Dozens of police including mounted officers kept members of the far-right campaign group confined to Church Green.
Meanwhile youth workers and community leaders patrolled town centre streets to persuade Asian youths to return home.
The afternoon demo, which attracted about 160 EDL supporters from across the North, passed without serious incident.
Five people were arrested for public order offences either during or after the rally, and were later released on bail pending further inquiries.
Saturday’s event was planned by the EDL after police last month made ten arrests across Bradford district – the majority in Keighley – of men suspected of grooming a 14-year-old girl.
As EDL supporters descended on Church Green early on Saturday afternoon, up to 200 people, including young families and local people, gathered to watch.
EDL supporters shouted, chanted, waved banners and listened to speakers at Keighley's market cross. At least two fireworks were let off.
Several times groups of demonstrators tried to break out into neighbouring streets, but they were forced back by lines of police officers, including several on horseback.
A group of Asian youths gathered on the Low Street side of Church Green but were kept separate from the EDL supporters.
The EDL supporters were eventually shepherded on to double-decker buses in Church Street and transported out of the town centre.
Community leaders this week praised Keighley people for showing restraint while the EDL were in town.
Khadim Hussain, a Bradford councillor representing Keighley Central ward, said: “Although the EDL did their level best to provoke a reaction, my hat goes off to the people of Keighley.
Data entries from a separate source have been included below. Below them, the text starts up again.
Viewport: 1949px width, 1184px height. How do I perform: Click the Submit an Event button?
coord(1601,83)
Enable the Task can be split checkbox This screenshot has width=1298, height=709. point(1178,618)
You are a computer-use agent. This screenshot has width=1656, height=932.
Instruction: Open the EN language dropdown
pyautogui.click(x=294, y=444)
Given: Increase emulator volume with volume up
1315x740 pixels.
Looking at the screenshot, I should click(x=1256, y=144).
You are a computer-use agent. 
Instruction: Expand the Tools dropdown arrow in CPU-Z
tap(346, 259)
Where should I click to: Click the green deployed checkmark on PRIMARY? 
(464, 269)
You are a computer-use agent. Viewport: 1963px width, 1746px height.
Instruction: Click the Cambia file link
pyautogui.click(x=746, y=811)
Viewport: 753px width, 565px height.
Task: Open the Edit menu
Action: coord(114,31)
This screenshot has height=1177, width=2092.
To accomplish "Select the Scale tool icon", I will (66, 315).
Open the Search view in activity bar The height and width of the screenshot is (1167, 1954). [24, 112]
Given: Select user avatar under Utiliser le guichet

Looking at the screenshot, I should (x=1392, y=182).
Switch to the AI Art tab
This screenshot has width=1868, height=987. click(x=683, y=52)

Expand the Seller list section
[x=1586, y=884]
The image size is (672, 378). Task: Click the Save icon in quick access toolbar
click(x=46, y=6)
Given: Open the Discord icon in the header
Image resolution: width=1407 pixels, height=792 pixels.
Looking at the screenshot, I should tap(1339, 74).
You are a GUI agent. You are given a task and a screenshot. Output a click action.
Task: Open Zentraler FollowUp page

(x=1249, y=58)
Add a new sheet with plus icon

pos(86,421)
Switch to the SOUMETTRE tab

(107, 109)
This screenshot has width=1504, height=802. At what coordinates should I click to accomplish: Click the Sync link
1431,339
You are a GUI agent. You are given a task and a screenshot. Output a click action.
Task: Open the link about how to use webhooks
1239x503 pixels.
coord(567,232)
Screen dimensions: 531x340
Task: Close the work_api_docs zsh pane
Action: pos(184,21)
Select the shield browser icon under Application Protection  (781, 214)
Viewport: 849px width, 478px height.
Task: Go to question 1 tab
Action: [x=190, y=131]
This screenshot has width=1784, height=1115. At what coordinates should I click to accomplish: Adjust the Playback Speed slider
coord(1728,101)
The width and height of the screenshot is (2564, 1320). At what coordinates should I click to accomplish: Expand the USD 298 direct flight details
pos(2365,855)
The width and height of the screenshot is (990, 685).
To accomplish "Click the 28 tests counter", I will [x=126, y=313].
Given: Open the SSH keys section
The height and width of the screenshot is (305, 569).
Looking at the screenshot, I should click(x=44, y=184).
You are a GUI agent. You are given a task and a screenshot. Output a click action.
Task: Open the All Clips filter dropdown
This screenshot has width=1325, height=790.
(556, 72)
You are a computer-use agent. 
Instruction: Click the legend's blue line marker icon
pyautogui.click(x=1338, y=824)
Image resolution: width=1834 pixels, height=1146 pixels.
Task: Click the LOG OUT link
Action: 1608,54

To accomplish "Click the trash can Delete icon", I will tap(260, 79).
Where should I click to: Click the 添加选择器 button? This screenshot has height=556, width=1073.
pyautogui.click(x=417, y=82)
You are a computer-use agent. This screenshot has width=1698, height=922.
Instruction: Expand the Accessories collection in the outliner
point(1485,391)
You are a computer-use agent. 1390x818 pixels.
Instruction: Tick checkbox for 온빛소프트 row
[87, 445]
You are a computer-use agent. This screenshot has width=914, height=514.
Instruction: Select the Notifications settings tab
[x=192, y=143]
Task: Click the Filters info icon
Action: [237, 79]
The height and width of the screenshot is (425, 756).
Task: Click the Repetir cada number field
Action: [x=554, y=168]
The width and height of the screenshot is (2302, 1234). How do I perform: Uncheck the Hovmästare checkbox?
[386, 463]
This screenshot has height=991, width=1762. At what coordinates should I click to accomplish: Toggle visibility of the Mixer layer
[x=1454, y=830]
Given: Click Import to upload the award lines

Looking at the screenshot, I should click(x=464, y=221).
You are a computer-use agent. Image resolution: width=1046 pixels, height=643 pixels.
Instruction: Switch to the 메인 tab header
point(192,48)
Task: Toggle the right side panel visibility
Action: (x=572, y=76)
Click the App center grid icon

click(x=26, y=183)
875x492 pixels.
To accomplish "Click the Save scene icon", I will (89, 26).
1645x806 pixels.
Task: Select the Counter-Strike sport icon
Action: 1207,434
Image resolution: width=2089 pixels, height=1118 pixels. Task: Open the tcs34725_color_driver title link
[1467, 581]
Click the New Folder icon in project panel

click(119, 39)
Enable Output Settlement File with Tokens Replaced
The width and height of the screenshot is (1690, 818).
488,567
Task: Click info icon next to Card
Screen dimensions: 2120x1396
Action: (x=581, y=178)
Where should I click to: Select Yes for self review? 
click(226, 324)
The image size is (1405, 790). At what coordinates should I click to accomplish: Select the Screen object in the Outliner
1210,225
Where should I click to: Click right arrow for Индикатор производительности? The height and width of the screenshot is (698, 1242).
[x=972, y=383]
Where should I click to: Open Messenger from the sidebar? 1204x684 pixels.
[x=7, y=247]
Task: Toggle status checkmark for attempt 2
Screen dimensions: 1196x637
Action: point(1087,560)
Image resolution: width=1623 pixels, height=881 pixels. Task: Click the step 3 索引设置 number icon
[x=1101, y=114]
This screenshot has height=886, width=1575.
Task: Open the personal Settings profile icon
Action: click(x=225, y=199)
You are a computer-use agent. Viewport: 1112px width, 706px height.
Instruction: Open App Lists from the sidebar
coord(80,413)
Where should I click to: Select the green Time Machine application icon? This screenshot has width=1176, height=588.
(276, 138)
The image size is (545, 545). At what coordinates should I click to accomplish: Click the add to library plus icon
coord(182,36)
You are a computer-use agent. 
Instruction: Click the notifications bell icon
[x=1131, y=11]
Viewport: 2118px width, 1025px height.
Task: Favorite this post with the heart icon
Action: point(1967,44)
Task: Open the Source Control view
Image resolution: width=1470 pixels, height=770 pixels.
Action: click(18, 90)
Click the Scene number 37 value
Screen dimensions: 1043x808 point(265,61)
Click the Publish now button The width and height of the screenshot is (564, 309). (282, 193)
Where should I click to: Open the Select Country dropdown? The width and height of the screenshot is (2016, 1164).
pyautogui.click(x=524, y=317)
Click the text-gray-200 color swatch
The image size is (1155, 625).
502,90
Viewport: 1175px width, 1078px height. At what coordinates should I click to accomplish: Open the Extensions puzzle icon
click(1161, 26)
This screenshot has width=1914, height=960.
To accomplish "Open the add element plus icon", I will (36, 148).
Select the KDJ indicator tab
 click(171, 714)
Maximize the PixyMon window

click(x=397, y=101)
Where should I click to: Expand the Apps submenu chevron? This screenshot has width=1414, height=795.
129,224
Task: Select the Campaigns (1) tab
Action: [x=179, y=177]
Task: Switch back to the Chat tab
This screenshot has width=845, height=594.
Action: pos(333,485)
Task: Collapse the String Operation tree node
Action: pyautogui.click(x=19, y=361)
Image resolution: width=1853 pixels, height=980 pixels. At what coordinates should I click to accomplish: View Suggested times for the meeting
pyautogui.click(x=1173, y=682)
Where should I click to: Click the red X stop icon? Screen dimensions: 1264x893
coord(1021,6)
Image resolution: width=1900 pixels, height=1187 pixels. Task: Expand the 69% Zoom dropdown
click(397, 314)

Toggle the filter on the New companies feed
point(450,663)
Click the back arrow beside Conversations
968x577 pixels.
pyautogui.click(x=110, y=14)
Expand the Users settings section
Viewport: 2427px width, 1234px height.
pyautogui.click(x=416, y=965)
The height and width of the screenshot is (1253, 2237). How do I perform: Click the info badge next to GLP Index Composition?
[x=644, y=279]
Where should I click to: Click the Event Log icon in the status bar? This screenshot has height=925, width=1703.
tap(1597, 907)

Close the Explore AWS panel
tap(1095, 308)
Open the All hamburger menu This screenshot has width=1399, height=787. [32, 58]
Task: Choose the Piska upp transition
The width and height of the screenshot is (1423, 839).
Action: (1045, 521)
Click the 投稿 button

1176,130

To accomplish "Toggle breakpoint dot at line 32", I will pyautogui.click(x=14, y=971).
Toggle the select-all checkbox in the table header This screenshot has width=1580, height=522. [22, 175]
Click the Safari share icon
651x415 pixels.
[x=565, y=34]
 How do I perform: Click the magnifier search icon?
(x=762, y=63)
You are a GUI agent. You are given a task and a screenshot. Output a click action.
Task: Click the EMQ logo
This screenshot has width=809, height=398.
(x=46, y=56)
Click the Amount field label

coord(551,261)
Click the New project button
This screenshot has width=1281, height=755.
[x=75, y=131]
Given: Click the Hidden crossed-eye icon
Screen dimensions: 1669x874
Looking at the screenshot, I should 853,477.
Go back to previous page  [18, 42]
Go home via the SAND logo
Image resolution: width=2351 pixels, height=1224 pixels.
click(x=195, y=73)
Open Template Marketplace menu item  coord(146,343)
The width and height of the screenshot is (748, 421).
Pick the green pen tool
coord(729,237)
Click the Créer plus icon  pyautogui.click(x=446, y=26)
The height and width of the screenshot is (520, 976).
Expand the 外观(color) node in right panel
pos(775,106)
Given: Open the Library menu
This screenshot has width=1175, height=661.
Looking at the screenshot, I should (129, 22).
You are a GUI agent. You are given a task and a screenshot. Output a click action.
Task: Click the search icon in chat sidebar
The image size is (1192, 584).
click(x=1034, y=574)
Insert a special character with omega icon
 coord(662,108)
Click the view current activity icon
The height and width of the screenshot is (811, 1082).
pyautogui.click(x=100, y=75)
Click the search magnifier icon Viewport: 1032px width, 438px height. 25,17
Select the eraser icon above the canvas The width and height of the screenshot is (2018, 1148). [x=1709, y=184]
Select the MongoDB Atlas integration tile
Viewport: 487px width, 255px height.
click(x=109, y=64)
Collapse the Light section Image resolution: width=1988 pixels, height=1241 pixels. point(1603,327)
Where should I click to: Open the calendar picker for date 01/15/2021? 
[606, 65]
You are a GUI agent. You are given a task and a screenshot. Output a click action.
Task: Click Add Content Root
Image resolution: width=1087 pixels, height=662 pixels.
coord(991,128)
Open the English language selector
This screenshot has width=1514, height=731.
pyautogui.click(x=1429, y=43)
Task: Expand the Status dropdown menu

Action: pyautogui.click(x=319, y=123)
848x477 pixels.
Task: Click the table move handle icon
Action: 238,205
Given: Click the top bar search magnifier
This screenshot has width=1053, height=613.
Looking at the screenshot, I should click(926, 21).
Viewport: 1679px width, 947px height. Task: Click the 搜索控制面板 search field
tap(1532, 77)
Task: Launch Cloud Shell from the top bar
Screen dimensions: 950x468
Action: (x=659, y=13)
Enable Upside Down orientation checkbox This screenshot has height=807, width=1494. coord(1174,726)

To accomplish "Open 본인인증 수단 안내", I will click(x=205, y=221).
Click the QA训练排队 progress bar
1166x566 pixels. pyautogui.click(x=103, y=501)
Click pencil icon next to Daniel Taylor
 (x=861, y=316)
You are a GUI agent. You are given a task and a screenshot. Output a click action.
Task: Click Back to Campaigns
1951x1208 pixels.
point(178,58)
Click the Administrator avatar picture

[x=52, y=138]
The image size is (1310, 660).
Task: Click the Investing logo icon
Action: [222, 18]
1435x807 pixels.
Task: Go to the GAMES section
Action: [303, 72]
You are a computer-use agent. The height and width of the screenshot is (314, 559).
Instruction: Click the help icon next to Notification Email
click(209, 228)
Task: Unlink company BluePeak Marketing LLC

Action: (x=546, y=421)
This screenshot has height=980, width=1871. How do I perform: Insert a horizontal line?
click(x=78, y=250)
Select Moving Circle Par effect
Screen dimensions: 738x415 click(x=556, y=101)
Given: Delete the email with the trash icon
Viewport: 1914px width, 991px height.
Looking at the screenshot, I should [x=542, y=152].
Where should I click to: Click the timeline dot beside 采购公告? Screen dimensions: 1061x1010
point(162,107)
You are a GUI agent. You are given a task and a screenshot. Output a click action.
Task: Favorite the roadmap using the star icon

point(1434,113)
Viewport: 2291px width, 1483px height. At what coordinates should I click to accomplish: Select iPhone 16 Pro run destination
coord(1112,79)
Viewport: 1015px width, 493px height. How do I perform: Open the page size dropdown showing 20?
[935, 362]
They stayed united and did not allow them to get what they were hoping for.
“The EDL got a very clear, precise message from the community that they are not welcome in Keighley.”
Fellow councillor Abid Hussain, senior vice-president of Keighley Muslim Association, said the Muslim community listened to messages from the Council and senior police officers and “kept their children at home”.
Airedale and North Bradford divisional commander Chief Superintendent Ian Kennedy said: “The community of Keighley pulled together and did not rise to any provocation.”
Keighley MP Kris Hopkins said the demonstration was a damp squib that was managed well by very capable police officers and the Council.
Police this week could not say how many extra officers were drafted in to police the demonstration, or how much it cost, but said the operation was carried out using “existing resources”.